**Exercise instructions**. Write out every line exactly, from the first line of the records below through the line that contains "Given: Open the".

**Dataset records**.
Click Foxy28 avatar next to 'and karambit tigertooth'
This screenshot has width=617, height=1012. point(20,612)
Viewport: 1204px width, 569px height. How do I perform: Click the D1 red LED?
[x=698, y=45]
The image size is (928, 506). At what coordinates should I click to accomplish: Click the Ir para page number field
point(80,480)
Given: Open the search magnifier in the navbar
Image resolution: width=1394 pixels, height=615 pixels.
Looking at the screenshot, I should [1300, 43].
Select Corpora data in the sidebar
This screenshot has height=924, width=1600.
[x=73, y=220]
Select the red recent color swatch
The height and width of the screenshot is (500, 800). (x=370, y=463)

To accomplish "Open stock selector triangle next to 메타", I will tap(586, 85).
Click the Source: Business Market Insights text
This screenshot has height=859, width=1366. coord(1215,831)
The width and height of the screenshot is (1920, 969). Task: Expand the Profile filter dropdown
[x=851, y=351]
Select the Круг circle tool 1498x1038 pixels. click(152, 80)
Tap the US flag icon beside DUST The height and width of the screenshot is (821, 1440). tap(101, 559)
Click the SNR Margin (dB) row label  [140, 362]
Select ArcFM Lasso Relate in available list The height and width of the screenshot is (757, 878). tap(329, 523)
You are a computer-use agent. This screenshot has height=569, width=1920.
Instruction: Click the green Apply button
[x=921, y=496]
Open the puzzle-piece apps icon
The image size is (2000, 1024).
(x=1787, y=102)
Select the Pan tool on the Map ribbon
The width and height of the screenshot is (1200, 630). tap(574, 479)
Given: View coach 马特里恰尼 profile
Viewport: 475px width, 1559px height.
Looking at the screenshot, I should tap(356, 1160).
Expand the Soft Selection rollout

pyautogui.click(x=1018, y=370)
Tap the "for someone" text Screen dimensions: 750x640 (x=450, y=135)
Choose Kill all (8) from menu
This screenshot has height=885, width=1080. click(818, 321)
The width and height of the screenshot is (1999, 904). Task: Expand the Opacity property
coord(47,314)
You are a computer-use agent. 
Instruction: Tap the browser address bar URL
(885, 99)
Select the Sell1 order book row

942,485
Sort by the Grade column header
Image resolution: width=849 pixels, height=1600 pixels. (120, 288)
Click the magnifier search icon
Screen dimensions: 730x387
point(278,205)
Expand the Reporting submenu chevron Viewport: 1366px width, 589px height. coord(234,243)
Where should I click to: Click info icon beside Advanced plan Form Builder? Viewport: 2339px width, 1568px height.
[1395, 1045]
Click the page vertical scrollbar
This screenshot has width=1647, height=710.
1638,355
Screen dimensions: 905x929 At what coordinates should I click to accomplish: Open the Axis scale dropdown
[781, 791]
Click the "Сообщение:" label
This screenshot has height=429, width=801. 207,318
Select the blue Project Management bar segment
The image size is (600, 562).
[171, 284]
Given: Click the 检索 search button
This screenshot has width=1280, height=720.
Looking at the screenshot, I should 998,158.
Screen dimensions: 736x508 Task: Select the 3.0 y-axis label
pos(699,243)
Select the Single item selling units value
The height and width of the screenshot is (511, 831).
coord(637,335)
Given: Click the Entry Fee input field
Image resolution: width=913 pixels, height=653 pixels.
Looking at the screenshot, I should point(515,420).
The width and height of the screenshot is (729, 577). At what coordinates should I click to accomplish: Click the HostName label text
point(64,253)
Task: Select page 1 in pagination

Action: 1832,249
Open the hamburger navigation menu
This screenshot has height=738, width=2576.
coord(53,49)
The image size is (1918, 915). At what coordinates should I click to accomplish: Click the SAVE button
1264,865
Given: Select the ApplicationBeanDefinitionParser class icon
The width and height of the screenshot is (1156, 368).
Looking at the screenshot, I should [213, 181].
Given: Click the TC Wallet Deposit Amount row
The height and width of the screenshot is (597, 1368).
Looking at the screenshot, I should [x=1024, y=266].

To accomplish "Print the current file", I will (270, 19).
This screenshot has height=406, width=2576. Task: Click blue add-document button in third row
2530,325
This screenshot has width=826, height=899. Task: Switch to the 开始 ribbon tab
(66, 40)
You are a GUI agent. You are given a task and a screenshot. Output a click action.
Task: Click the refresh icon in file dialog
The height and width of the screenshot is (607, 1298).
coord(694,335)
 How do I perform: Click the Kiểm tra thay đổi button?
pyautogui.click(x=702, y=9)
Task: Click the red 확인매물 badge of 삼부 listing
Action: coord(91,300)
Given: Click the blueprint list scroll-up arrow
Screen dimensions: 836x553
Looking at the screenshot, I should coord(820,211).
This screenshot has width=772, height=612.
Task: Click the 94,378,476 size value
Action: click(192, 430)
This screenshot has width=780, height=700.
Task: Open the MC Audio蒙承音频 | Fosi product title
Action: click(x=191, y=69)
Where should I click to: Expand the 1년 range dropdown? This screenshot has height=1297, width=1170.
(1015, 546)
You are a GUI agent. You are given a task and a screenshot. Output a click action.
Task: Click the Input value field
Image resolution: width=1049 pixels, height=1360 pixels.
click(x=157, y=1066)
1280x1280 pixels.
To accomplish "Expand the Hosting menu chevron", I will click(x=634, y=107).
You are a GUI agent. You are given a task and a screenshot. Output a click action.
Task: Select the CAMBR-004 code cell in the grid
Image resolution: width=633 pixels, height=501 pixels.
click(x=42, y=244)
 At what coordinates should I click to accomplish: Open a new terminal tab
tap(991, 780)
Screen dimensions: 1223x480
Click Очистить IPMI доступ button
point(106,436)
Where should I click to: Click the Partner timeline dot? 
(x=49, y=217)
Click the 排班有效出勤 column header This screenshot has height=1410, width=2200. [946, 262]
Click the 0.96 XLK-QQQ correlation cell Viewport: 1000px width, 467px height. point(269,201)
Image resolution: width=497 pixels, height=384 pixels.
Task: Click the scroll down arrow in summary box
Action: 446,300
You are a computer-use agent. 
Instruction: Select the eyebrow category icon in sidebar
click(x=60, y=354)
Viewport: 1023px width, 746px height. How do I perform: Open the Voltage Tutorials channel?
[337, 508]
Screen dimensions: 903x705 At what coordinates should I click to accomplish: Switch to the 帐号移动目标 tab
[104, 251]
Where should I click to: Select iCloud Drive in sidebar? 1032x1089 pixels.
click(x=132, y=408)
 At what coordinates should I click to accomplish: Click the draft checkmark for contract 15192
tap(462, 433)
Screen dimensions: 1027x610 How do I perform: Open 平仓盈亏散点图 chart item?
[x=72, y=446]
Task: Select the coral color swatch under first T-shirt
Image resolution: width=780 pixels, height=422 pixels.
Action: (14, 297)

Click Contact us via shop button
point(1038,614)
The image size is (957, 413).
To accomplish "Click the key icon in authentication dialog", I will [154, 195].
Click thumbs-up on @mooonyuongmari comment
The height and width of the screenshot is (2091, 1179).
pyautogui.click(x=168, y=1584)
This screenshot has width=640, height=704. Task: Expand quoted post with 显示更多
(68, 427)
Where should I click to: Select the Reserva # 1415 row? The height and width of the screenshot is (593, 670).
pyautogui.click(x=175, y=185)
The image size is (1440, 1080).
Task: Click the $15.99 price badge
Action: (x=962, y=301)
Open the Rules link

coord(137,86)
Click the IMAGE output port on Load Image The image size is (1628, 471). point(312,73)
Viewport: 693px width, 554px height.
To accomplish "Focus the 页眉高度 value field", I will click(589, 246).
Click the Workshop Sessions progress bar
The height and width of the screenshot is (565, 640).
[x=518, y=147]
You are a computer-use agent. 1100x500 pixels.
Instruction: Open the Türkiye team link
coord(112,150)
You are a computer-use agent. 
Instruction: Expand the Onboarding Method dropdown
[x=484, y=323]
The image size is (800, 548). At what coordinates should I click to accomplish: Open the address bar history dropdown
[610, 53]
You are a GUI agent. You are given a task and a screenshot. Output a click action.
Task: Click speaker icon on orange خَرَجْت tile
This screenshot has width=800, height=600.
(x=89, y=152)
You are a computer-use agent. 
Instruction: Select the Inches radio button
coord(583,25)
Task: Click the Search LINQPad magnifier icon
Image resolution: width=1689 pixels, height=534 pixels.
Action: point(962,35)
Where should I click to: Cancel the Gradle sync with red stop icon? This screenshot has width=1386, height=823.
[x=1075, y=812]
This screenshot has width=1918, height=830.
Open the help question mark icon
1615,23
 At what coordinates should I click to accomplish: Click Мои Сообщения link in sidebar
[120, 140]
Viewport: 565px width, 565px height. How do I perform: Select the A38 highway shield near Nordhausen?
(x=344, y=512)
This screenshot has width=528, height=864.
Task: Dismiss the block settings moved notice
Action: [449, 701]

**Answer box**.
Click Foxy28 avatar next to 'and karambit tigertooth'
This screenshot has width=617, height=1012. point(20,612)
Viewport: 1204px width, 569px height. How do I perform: Click the D1 red LED?
[x=698, y=45]
The image size is (928, 506). At what coordinates should I click to accomplish: Click the Ir para page number field
point(80,480)
Given: Open the search magnifier in the navbar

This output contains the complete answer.